::: TEXTE FOURNI

PRÉPARATIONS D'HIER ET DE DEMAIN

INNOVEZ AUTOUR DES ÉCHAUDÉS

On attend généralement de moi que je parle d'innovations. C'est exact, mais je propose, cette fois, à partir du thème 'des échaudés', de regarder loin derrière nous pour comprendre que les nouveautés les plus échevelées ne condamnent pas au rebut la cuisine du passé, bien au contraire.
Hervé This


Les gnocchis, préparation à base de farine que l'on échaude, font partie de la grande famille des échaudés.

Oui, je vous invite à lire le Ménagier de Paris, un "traité de morale et d'économie domestique composé vers 1393 par un bourgeois de Paris" (Régis Lehoucq Éditeur, Lille, 1992). Son sous-titre n'est pas 'branché' ! En effet, "morale", "économie domestique"… Tout cela fait bien vieux jeu… et a disparu des enseignements scolaires. Qu'importe, puisque ce texte nous montre notre passé culinaire, et puis, qui sait si la morale et l'économie domestiques ne reviendront pas demain ?
Notre Ménagier de Paris, donc, évoque les 'eschaudés'. De quoi s'agit-il ? Pour le dire, j'ai préféré vous livrer les recettes de Nicolas de Bonnefons, valet de chambre de Louis XIV, qui publia en 1655 ses Délices de la campagne, un livre extraordinairement intelligent et précis. Voici, par exemple, ses "echaudez aux oeufs & carnuaux" :
"À un boisseau de farine de pur froment, il faut cinq à six douzaines d'oeufs, & un posson de leveure claire, ou moins si elle est épaisse ; pour faire le levain, vous détremperez avec eau fort chaude (que l'on y puisse durer la main) un litron de la farine avec la leveure, & vous le mettrez dans une jatte, pour le laisser revenir l'espace d'une heure, pendant lequel temps vous détremperez le reste de la farine avec les oeufs, & au bout de l'heure, vous la mellerez avec son levain, y ajoutant un quartron de sel, avec trois livres de beurre frais fondu, comme pour le pain benist ; vous fraiserez bien la pâte avec le talon de la paulme de la main, ou la mettrez sous la broyoire, ou au moins sous le rouleau, puis vous façonnerez les Cornuaux, & les bassinerez dans l'Eau presque boüillante, & promptement ; ils paroistront comme s'ils flottoient sur l'Eau ; quand vous les aurez plongez deux ou trois fois, vous le retirerez de l'Eau chaude, avec quelque grande écumoire, les jetterez dans l'Eau fraische, & les retirez promptement, les mettant égouter sur une claye une ou deux heures, apres quoy vous les rangerez dans un panier sur une serviet
te blanche pour les porter à la cave ; ils s'y garderont en Esté au moins quatre jours sans se gâter ny aigrir, ou vous en pourrez prendre ce qu'en aurez besoin, pour mettre cuire au four doux."

::::::

TÂCHE À RÉALISER:
Transcrivez sans rien changer, dans le texte sur les échaudés, le passage qui s'ouvre sur les mots contenant « INNOVEZ AUTOUR DES » et se ferme sur « bien au contraire. ».

::: BLOC DE DONNÉES

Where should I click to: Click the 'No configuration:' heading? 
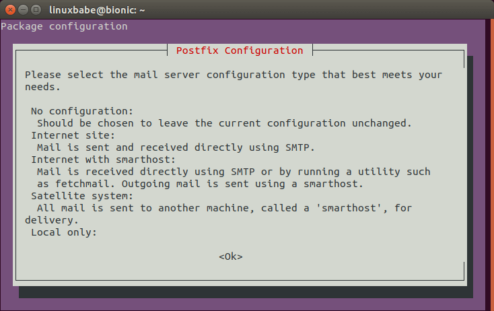(x=82, y=110)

::::::

LA RÉPONSE:
INNOVEZ AUTOUR DES ÉCHAUDÉS

On attend généralement de moi que je parle d'innovations. C'est exact, mais je propose, cette fois, à partir du thème 'des échaudés', de regarder loin derrière nous pour comprendre que les nouveautés les plus échevelées ne condamnent pas au rebut la cuisine du passé, bien au contraire.